**WHAT TO DO:** Please format the data from the line containing "The width and" through the end of the data, both included, as a Markdown table with the columns Row and Line. Skip blank lines and leave out the pictures.

□ □ □ □ □

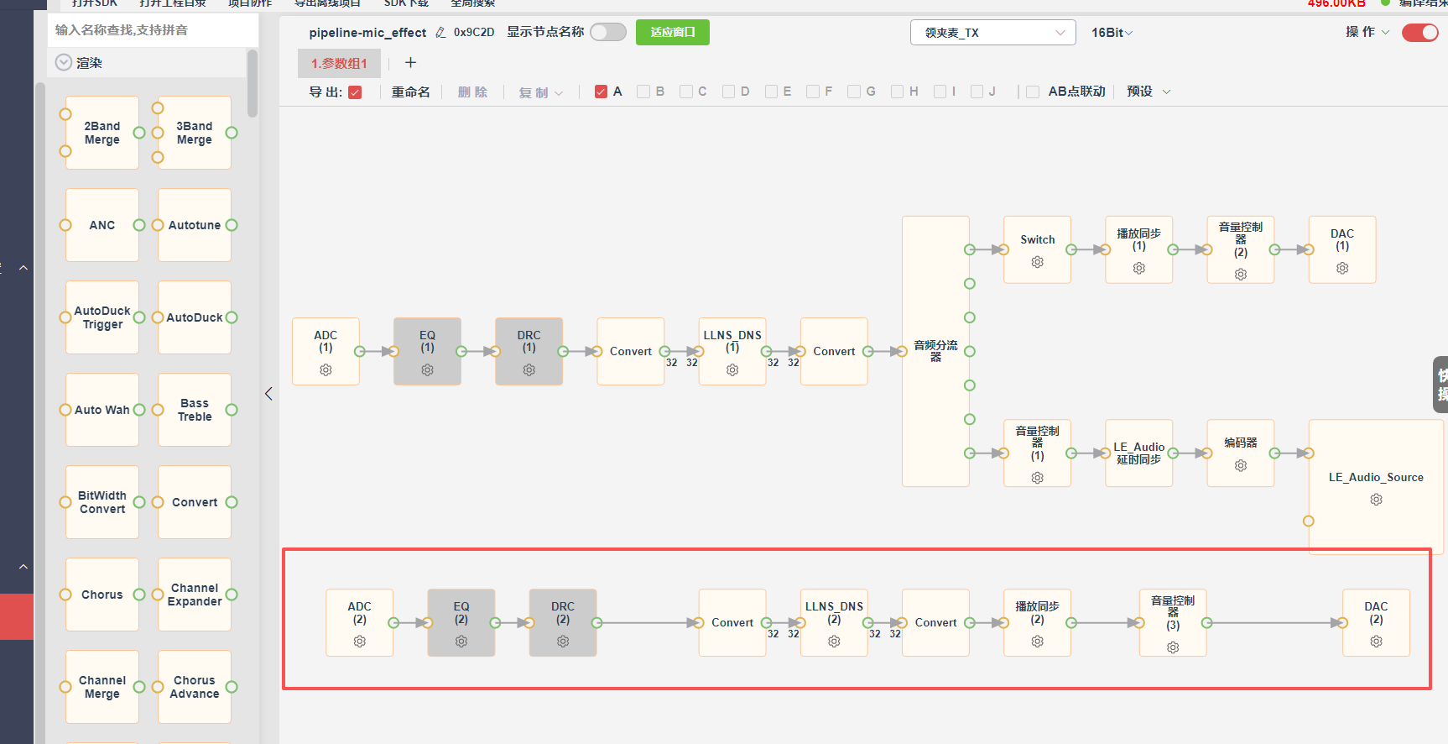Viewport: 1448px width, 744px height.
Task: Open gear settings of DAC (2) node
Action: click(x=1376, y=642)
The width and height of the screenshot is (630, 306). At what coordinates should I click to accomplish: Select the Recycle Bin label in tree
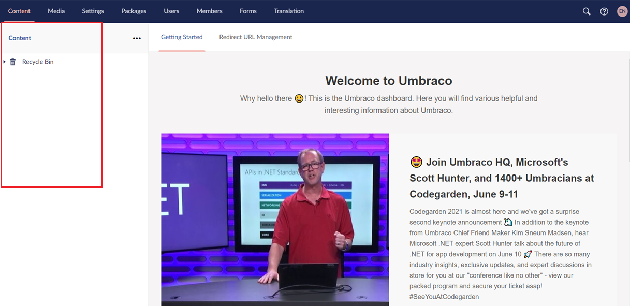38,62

□ □ □ □ □

**SOLVED PROBLEM:**
| Row | Line |
|---|---|
| 1 | The width and height of the screenshot is (630, 306). At what coordinates should I click to accomplish: Select the Recycle Bin label in tree |
| 2 | 38,62 |